The last period was almost over. The two teams were tangled on Dartmouth’s 48-yard line with Dartmouth leading, 12-10, when French of Harvard got clear on a line play and ran for a touchdown. Score: Harvard, 16; Dartmouth, 12.

Friedman, Molenda and their Michigan mates threw eleven passes against Illinois and completed only four of them. But two of those led to field goals, and a third to a touchdown. Score: Michigan, 13; Illinois, 0.

Southern California hungered for eleven years; last week hungered no more; chewed up the Golden Bears (University of California).
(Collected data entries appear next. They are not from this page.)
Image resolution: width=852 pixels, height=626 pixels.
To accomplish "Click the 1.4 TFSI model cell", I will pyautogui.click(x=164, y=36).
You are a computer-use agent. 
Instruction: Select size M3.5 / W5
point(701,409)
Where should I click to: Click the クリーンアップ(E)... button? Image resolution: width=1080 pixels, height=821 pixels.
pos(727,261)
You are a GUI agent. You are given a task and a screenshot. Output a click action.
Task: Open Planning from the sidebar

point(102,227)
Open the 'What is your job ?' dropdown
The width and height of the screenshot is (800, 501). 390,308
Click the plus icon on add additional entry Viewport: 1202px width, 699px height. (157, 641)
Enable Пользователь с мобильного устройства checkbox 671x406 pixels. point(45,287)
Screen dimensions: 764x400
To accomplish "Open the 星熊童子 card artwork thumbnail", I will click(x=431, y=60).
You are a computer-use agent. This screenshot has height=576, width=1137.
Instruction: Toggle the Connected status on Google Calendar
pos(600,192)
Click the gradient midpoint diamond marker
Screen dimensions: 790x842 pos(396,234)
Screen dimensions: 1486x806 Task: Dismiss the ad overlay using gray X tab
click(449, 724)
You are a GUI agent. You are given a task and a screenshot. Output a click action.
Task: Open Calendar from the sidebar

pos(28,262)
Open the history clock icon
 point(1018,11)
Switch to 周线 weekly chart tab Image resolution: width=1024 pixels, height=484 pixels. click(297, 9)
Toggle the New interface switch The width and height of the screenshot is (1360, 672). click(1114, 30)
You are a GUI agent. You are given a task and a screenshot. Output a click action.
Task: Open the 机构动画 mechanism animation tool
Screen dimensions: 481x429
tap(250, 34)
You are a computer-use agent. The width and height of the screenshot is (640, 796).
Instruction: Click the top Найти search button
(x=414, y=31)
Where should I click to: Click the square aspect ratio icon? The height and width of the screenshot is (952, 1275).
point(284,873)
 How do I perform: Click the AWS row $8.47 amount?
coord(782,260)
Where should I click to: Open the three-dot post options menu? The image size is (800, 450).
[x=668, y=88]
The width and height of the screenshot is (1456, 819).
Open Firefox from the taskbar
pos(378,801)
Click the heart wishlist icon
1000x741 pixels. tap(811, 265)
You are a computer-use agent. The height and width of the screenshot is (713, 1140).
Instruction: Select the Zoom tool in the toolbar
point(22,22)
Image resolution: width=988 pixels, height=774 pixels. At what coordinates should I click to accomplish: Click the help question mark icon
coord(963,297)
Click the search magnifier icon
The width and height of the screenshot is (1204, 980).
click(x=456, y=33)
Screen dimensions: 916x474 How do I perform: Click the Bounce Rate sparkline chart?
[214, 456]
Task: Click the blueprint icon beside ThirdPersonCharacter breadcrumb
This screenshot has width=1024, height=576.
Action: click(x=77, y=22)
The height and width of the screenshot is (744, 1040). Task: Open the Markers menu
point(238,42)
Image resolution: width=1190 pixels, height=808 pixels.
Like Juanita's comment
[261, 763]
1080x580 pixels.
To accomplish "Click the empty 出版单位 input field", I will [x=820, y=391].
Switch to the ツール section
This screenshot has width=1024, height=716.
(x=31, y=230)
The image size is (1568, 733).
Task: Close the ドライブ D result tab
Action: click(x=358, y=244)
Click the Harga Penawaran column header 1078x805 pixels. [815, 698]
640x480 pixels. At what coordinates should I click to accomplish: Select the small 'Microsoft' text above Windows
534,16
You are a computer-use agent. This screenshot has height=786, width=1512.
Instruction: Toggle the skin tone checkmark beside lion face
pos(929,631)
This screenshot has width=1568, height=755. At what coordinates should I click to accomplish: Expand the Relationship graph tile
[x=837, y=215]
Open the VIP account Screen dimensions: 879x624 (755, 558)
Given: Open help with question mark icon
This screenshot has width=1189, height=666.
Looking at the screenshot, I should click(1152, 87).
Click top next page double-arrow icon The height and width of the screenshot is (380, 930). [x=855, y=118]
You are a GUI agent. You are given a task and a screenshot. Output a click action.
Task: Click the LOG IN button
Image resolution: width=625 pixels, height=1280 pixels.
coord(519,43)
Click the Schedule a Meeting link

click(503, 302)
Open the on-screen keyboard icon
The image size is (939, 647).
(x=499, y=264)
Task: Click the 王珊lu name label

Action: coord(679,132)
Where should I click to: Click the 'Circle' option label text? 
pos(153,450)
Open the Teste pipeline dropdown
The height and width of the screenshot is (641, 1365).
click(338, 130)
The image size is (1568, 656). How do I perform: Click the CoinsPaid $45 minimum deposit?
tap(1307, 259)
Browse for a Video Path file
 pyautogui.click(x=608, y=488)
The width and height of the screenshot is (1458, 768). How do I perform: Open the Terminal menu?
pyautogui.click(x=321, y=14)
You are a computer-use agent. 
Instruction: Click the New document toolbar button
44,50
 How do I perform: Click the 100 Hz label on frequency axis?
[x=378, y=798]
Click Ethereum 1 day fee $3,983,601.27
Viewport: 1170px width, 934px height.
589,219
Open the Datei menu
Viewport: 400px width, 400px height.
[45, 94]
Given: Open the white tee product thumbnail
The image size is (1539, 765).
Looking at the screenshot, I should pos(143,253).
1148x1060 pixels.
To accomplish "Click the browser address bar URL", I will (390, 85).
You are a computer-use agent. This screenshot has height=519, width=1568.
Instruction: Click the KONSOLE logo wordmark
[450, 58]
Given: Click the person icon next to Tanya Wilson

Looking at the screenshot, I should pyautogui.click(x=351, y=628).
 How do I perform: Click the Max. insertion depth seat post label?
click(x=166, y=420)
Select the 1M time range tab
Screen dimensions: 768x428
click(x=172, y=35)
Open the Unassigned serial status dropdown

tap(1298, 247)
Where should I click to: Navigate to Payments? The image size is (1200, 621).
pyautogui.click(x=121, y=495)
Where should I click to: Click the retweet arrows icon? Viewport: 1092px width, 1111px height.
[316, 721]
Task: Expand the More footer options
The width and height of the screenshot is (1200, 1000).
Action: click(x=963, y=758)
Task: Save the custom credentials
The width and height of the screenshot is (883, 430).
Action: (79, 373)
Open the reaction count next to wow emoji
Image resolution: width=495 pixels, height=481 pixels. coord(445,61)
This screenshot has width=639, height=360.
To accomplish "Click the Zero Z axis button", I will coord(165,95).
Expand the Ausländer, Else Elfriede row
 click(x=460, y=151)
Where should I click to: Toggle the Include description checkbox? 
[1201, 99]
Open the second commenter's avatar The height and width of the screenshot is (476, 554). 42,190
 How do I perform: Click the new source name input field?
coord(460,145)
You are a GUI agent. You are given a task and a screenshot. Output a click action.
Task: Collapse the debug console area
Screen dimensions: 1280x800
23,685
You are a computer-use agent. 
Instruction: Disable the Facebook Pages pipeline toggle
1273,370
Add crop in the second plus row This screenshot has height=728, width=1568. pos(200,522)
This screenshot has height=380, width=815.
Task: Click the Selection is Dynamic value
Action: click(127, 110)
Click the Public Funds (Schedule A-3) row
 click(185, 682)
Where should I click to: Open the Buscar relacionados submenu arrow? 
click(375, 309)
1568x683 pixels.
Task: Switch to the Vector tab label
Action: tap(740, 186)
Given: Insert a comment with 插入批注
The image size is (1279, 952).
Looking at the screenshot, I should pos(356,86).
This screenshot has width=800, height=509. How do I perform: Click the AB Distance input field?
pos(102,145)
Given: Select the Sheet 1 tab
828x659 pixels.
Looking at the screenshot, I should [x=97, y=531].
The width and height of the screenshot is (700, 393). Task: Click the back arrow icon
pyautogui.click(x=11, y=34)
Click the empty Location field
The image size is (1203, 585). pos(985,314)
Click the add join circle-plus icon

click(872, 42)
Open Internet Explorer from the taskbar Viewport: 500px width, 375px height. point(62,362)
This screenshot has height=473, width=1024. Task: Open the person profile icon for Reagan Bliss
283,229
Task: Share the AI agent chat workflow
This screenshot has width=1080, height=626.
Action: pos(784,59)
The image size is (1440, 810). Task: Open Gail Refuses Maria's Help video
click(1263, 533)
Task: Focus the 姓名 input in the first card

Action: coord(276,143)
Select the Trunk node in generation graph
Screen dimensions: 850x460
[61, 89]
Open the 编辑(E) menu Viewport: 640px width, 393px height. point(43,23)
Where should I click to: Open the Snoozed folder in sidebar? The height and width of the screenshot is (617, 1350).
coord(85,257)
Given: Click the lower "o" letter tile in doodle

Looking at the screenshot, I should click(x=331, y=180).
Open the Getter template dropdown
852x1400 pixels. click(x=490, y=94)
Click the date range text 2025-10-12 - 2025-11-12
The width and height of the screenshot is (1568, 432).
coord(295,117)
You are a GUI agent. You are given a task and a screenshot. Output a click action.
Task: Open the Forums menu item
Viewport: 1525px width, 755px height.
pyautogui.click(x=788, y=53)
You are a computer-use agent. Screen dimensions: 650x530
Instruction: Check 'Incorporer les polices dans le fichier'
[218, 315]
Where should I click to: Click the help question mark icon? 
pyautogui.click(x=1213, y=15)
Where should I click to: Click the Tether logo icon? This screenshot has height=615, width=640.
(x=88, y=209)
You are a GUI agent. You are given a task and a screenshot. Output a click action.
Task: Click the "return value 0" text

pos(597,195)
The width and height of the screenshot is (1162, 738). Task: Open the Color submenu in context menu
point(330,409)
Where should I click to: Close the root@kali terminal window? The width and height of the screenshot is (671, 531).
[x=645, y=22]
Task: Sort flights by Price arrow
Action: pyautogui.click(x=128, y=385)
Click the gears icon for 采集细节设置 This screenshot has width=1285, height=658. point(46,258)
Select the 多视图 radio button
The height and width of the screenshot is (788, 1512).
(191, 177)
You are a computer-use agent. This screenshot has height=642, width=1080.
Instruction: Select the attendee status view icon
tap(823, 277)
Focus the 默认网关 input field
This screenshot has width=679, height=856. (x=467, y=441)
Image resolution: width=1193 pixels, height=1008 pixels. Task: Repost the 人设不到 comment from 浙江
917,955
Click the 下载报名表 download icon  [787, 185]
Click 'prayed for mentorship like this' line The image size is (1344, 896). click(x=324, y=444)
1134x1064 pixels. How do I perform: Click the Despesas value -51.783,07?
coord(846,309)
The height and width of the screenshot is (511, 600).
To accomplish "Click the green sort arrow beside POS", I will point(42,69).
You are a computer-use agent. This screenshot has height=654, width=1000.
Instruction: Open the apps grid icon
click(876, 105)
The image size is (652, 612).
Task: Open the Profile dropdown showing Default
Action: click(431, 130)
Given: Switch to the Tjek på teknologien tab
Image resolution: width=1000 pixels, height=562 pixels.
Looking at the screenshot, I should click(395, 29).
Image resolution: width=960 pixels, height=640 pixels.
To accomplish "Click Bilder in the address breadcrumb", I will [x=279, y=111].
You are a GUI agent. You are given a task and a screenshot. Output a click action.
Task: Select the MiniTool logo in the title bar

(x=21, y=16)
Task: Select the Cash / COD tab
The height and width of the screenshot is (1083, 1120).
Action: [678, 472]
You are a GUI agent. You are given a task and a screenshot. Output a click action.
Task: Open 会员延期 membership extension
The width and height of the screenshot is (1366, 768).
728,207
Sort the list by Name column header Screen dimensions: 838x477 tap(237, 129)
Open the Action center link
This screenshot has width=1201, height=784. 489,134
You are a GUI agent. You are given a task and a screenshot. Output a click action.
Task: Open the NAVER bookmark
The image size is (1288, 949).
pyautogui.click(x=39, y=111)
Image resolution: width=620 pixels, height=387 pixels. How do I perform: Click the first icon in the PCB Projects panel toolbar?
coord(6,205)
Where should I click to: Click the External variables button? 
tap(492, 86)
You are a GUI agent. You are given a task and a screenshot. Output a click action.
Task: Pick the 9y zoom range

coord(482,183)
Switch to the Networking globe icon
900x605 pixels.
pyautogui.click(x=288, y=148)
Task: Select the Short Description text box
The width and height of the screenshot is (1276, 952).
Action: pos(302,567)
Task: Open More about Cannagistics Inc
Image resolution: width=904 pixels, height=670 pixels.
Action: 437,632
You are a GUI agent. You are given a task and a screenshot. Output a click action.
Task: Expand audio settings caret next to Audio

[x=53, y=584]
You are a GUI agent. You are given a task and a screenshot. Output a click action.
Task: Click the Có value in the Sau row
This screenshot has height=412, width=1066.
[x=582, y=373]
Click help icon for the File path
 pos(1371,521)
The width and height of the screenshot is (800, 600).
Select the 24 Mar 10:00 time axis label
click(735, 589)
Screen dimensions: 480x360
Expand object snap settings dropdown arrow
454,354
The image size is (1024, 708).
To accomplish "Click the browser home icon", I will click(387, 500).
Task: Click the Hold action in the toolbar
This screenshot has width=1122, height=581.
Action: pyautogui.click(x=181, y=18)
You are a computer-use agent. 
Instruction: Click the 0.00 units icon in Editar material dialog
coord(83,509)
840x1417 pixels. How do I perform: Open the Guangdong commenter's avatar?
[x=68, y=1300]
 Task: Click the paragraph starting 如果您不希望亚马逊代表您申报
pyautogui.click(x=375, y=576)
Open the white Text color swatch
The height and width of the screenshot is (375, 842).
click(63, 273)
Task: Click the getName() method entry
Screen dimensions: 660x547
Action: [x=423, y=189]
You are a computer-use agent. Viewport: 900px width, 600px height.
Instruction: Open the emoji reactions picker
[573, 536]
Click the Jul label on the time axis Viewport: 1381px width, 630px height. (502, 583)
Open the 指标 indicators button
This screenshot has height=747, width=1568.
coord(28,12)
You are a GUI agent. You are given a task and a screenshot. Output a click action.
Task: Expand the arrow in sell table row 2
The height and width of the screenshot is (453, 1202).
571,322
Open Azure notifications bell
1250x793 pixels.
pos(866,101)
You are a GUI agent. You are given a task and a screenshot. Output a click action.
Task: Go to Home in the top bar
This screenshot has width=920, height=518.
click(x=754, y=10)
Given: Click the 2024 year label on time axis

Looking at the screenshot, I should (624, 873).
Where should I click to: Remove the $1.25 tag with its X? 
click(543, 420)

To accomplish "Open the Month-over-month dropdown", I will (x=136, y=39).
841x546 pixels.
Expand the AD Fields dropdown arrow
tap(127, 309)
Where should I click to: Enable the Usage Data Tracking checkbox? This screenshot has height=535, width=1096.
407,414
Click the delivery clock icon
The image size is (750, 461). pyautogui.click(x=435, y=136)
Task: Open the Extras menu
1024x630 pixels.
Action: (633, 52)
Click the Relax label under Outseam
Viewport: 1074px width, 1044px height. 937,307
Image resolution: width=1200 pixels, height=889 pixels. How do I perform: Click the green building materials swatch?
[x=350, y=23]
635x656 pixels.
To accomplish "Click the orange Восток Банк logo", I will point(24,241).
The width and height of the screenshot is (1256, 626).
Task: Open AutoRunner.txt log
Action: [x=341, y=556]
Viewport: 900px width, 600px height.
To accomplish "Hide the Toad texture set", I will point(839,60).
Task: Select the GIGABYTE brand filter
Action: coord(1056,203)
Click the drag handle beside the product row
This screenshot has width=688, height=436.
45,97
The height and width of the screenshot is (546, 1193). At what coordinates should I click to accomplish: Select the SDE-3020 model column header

Score: 27-0.

In the rain at Franklin Field, Penn met Williams for the first time since 1892 and sent Murphy and Rogers and Paul Scull thundering through the line again and again for a 36-0 score.

Lehigh, coming to Princeton, seemed stagestruck; for two periods their backs did nothing but kick against a Princeton eleven which, improved and chastened after a naval defeat, tramped through the water to win, 7 to 6.

Minnesota’s array of padded gophers organized a private hell on the Wabash, impaired only by a single touchdown. Score: Minnesota, 67; Wabash, 7.

Forty-one thousand persons, including Vice President Dawes, saw the hunchbacks of Notre Dame come out in silk football pants (an innovation designed to lighten the uniform) and wrestle up and down the field while the cheering section bellowed “Wynn.” That gentleman, together with Back Edwards and Hearndon, managed in the last period to penetrate Northwestern’s strong defense. Score: Notre Dame, 6; Northwestern, 0.

Archoska, Nicolello, Flanagan and Barbuti, successfully defended their respective gods and countries against the menace of Penn State. Score: Syracuse, 10; Penn State, 0.

The fears that the venerable A. A. Stagg has piled up year by year came home to him like a nightmare and his big Maroon team crumpled before eleven uneasy, shifting boys from Purdue. Score: Purdue, 6; Chicago, 0.

Colgate had carried the ball 60 yards. On the last down, with a minute to play, they had a foot to go. Signals were called; a desperate Navy team plunged into the scrimmage, and then a few sharp-eyed watchers saw the ball lying on the ground behind the scrum. Russel Lloyd of the Navy saw it too. He picked it up and ran 99 yards for a touchdown that proved the unsoundness of the adage about battles and the strong. Score: Navy, 13; Colgate, 7.

On a day of surprises, the biggest was found in the package that Brown sent to New Haven. It contained, among other things, a live Brown bear for a mascot, and some enormous linesmen who spent a jolly afternoon ramming their muzzles into Yale’s honeycomb. A Brown touchdown in the first period was the only score of the game.